* **RECORDS FOR THIS EXERCISE**
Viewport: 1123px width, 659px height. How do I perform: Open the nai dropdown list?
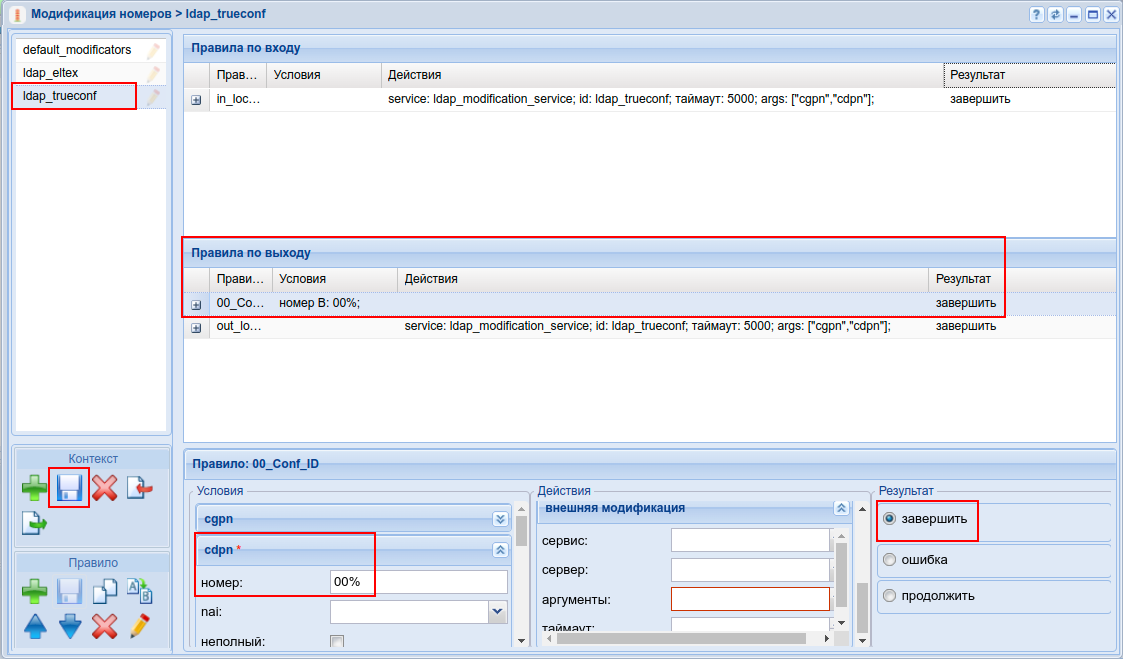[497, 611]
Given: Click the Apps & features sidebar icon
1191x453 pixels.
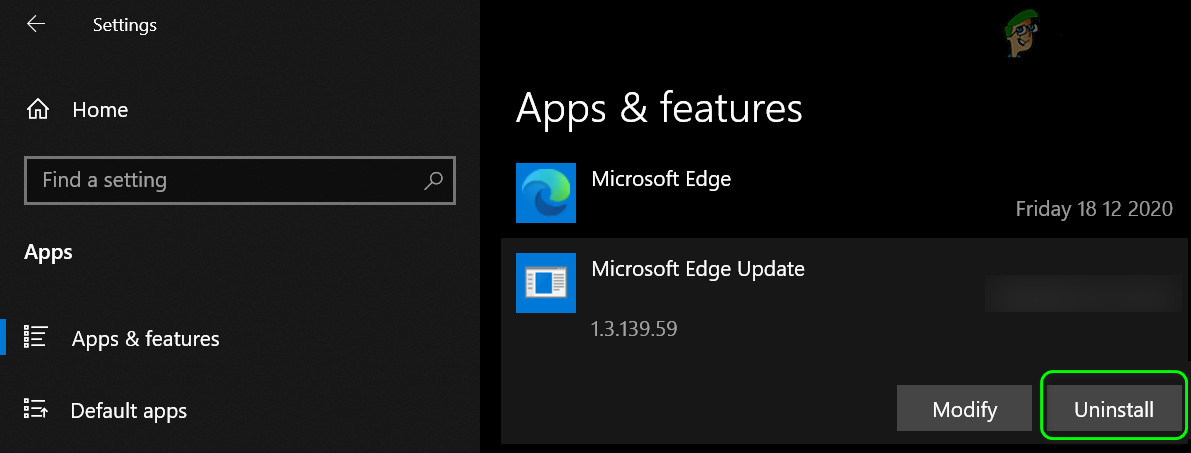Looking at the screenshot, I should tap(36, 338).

...

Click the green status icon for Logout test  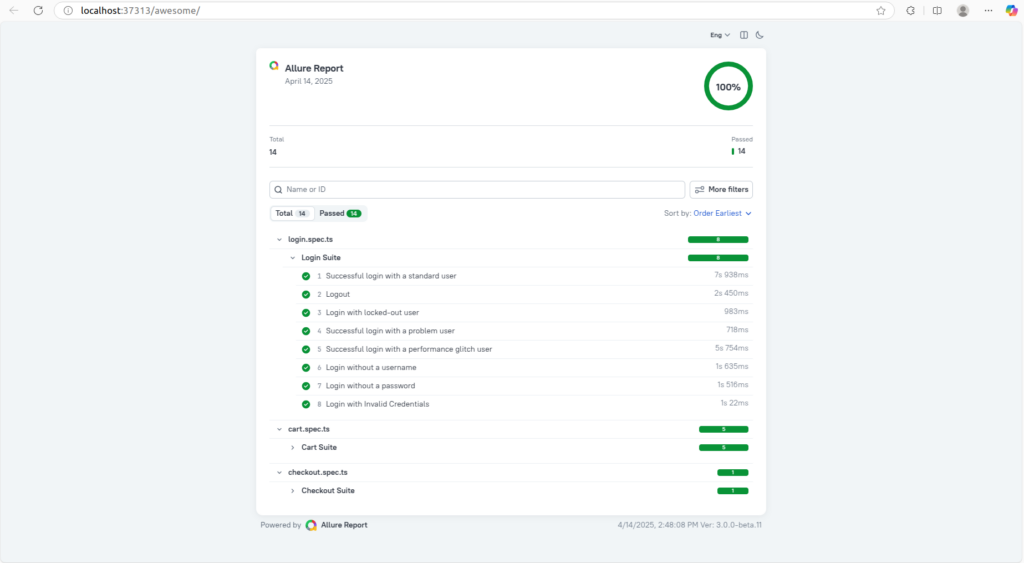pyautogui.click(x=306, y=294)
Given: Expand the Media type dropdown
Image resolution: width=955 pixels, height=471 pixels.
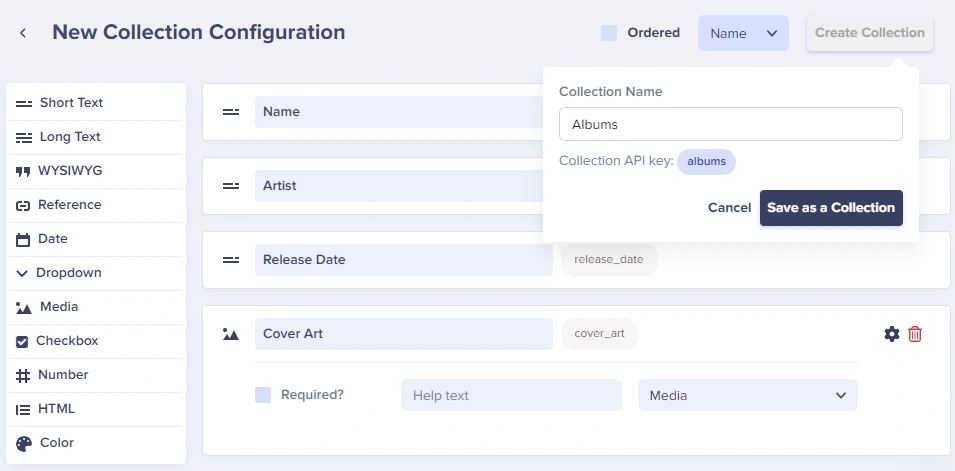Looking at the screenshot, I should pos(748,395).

* **INSTRUCTIONS FOR THE TASK**
Search the data above for the string "Given" and copy each line that has it.

* **EXERCISE RESPONSE**
Given: Click the Apps & features sidebar icon
Given: Expand the Media type dropdown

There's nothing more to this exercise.